TASK DIRECTIONS:
Turn the entries from the line with "Given: Expand the layout to full view" up to and including the line with "Looking at the screenshot, I should [755, 210]." into a numbered list, skipping any blank lines. Leave the pictures out of your answer.

DATA TO PROCESS:
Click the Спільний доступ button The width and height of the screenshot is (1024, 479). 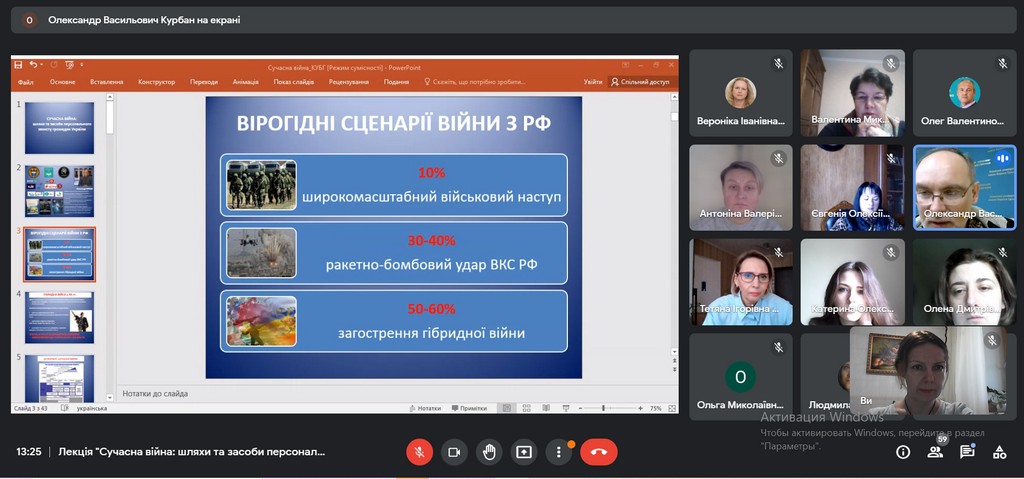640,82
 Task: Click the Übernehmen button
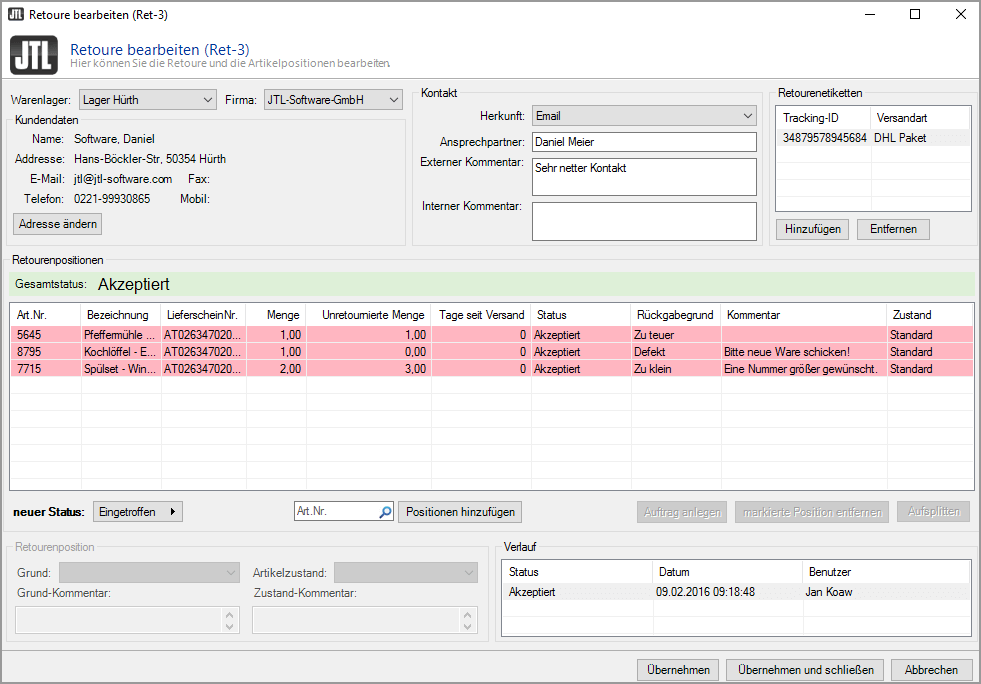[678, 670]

* * *

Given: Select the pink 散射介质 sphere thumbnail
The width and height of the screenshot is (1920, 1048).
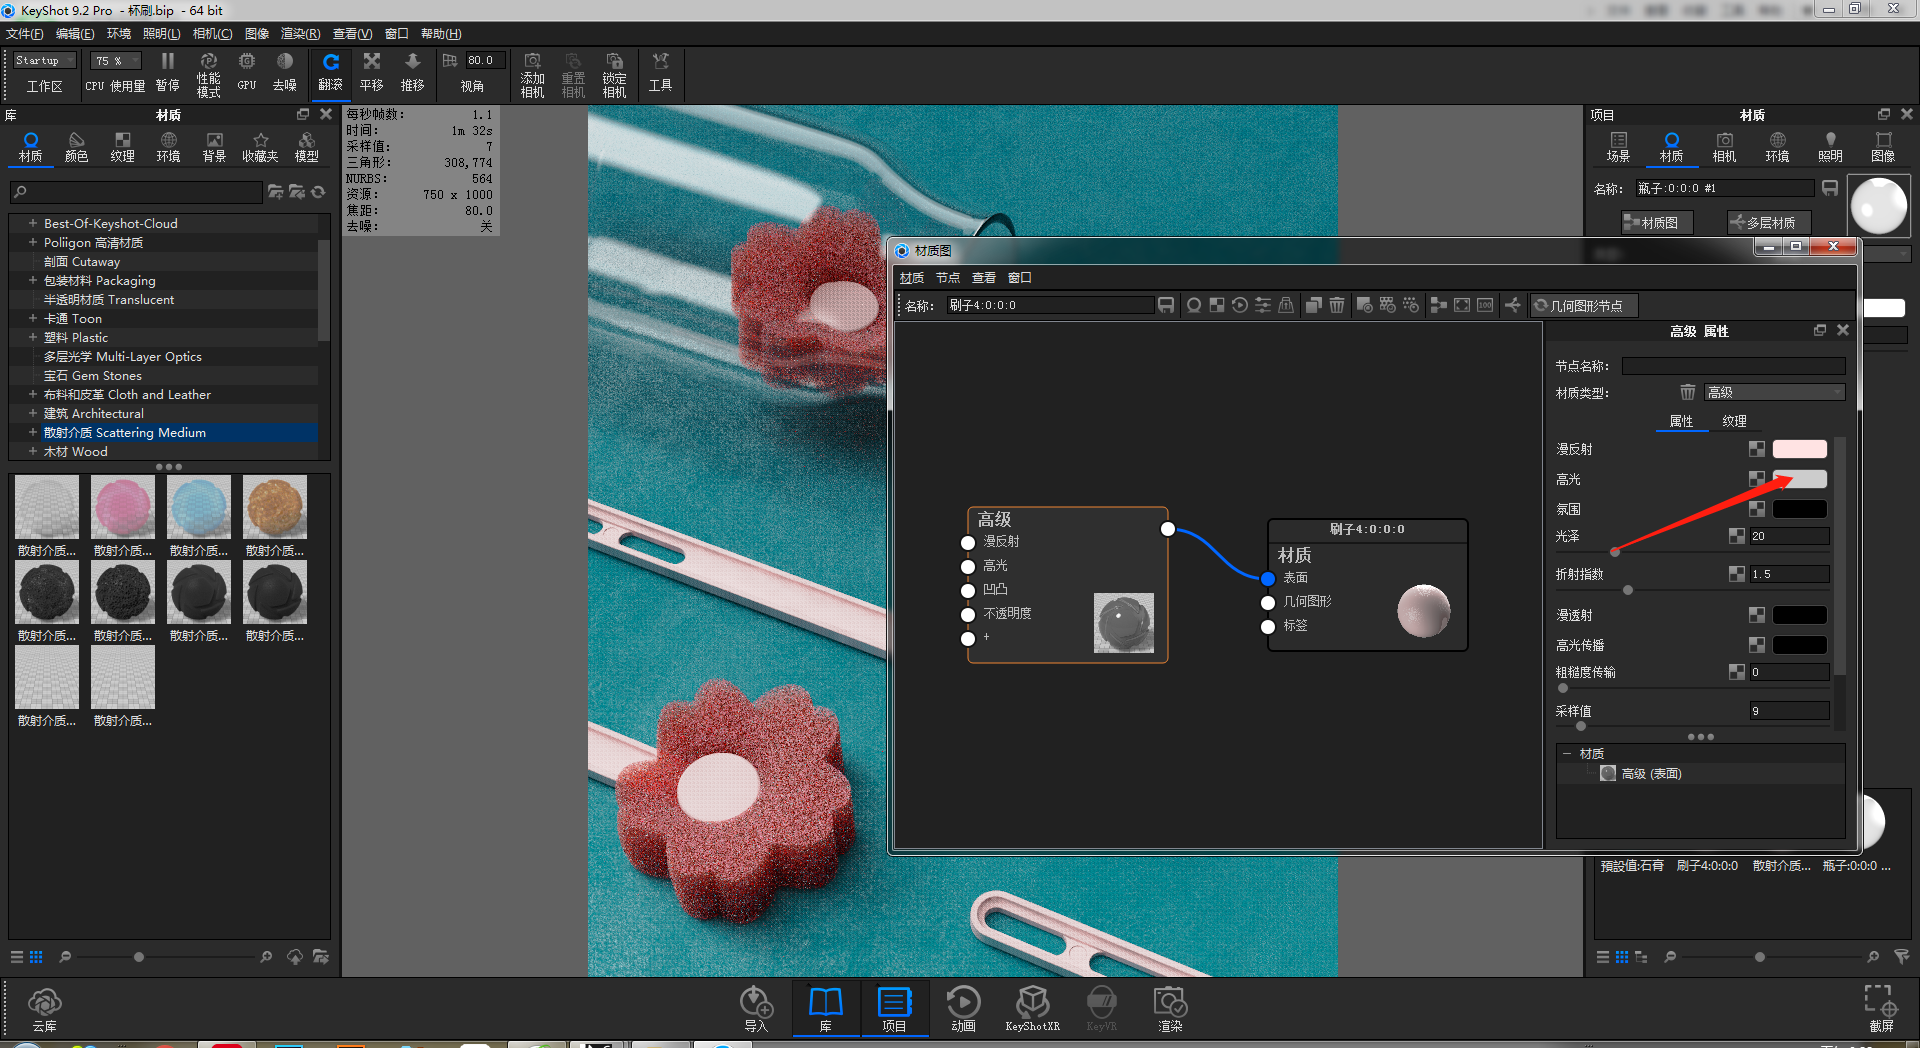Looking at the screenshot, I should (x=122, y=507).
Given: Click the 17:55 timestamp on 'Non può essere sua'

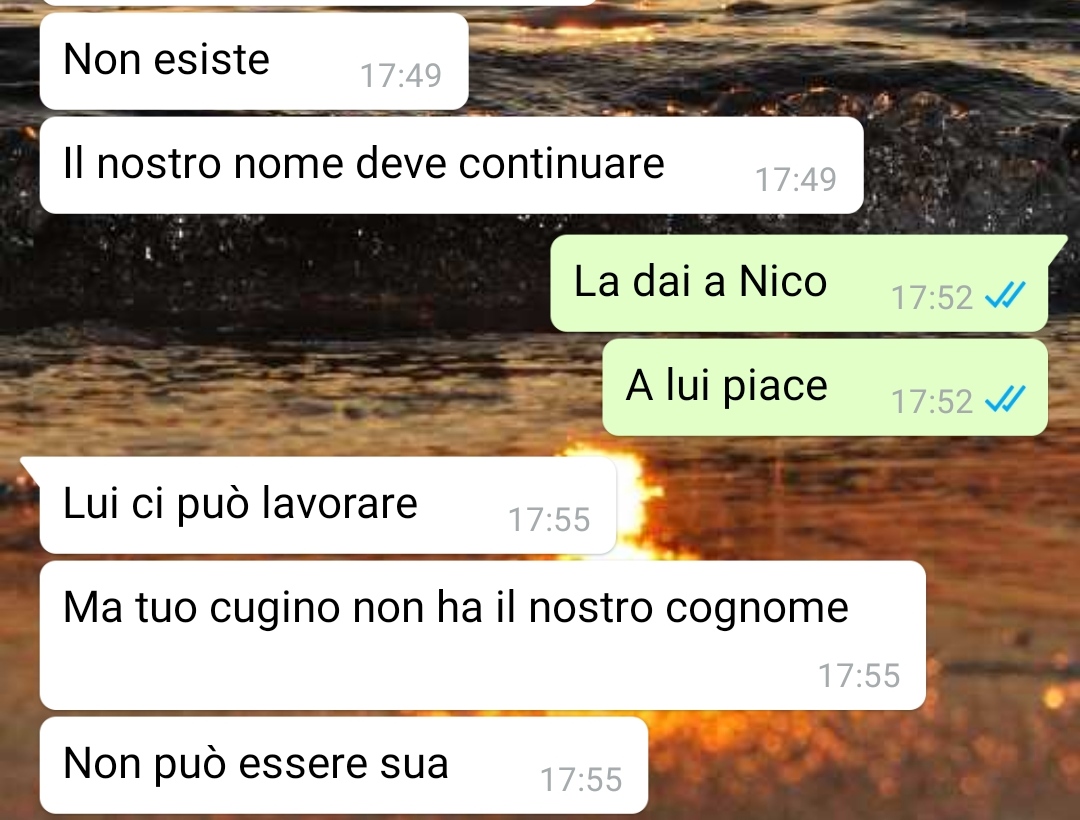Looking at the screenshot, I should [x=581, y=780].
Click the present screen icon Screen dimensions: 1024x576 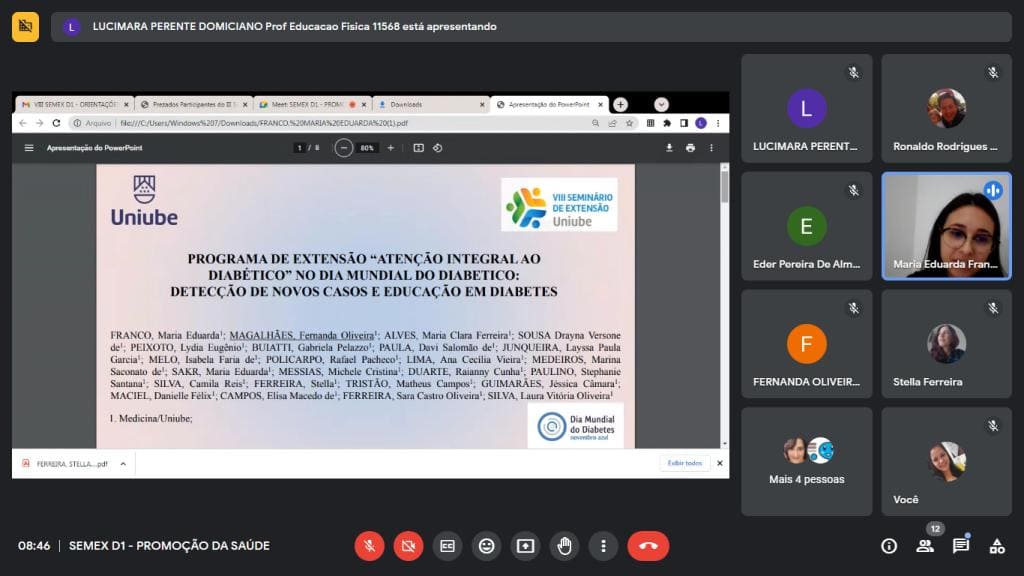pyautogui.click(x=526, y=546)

==

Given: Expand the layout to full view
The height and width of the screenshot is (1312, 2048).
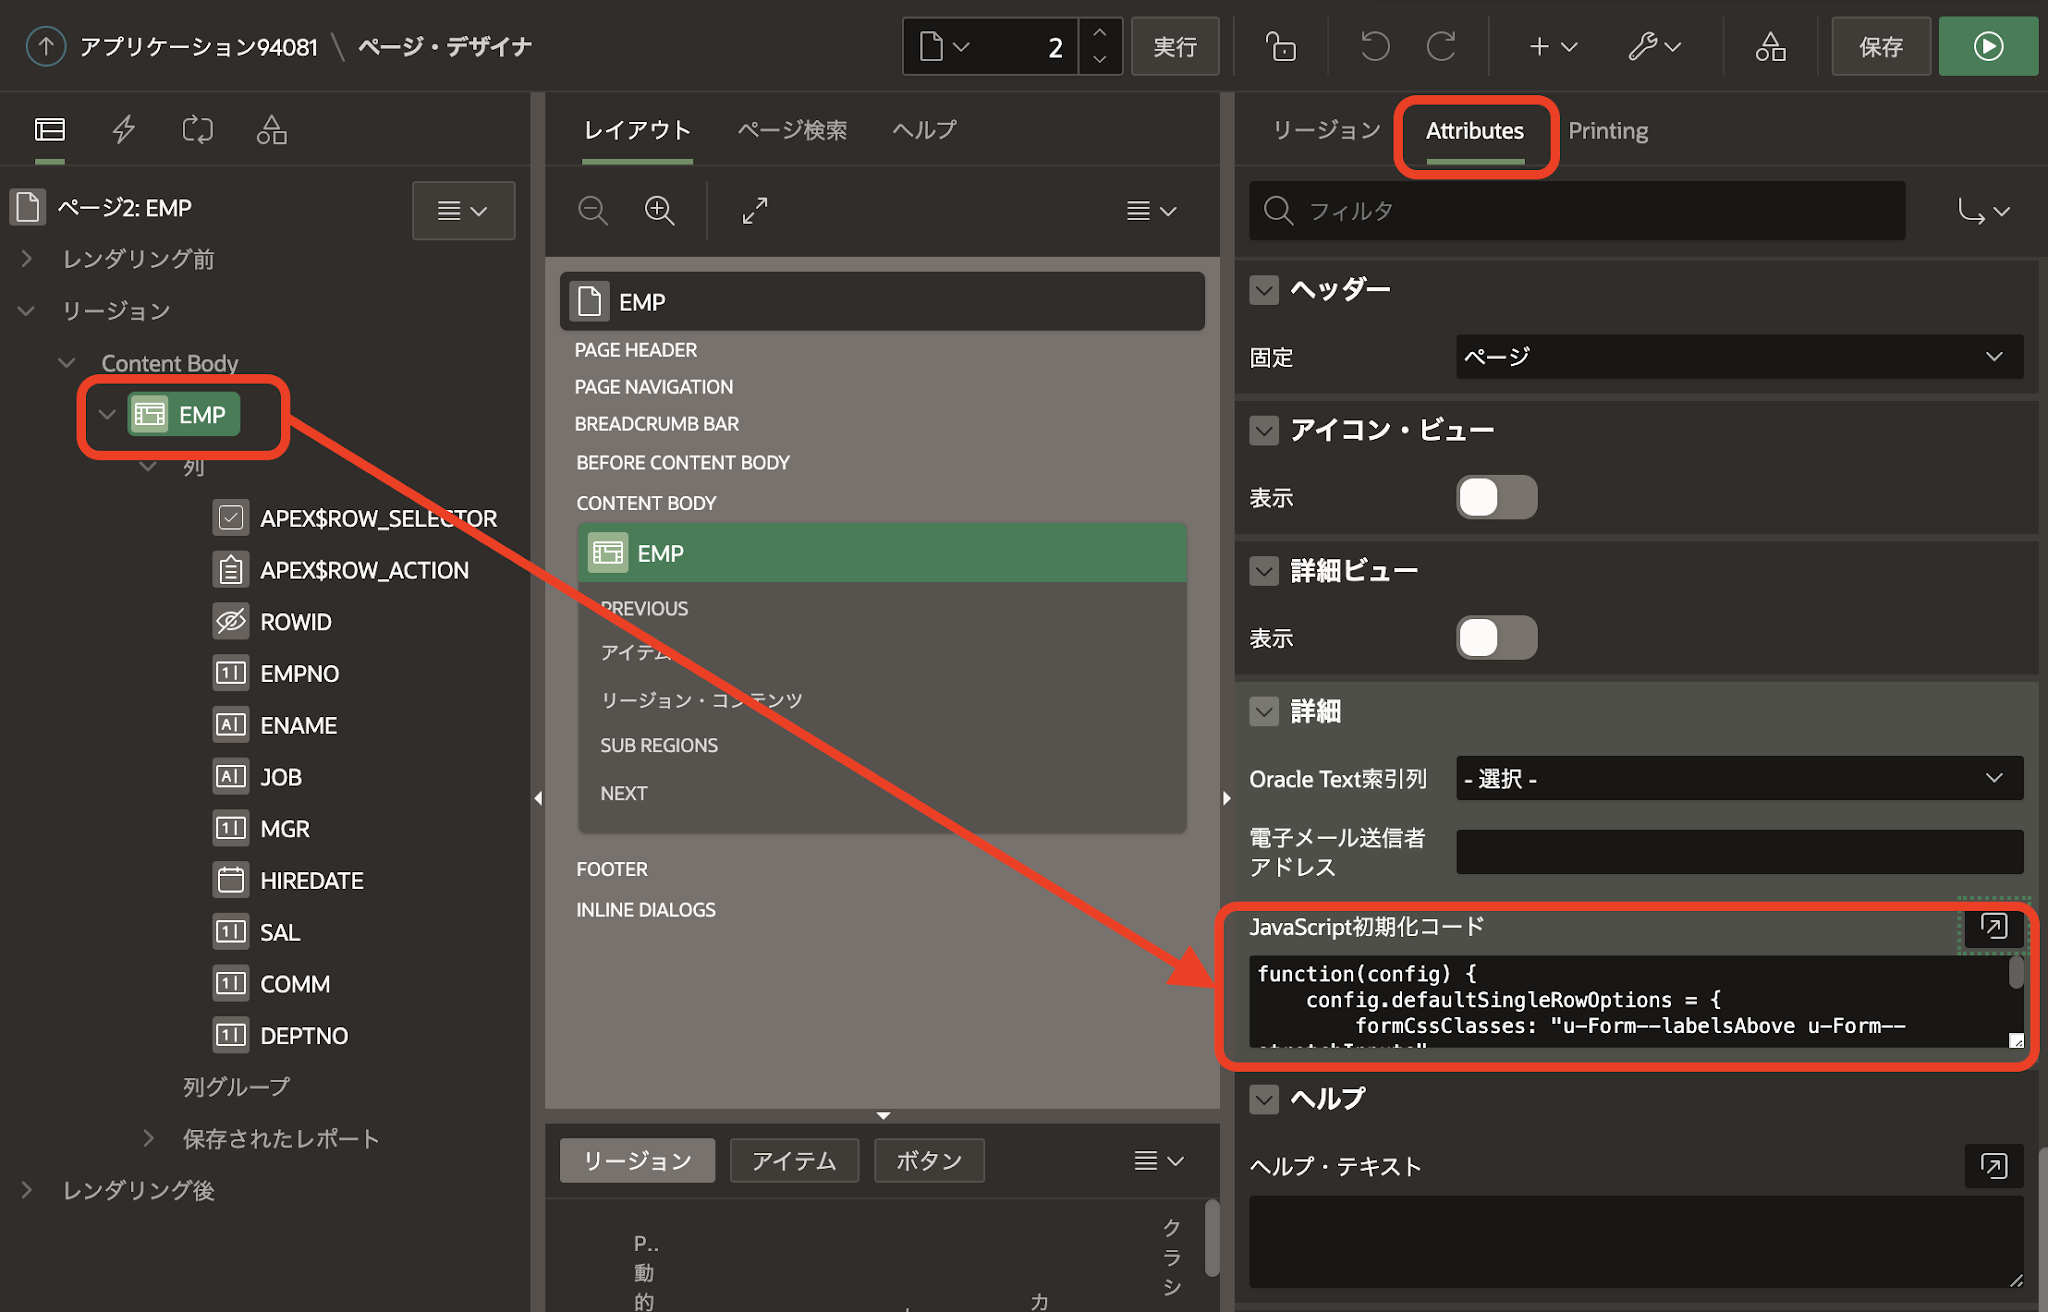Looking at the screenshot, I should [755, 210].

ANSWER TO THIS PROBLEM:
1. Given: Expand the layout to full view
2. The height and width of the screenshot is (1312, 2048).
3. Looking at the screenshot, I should [755, 210].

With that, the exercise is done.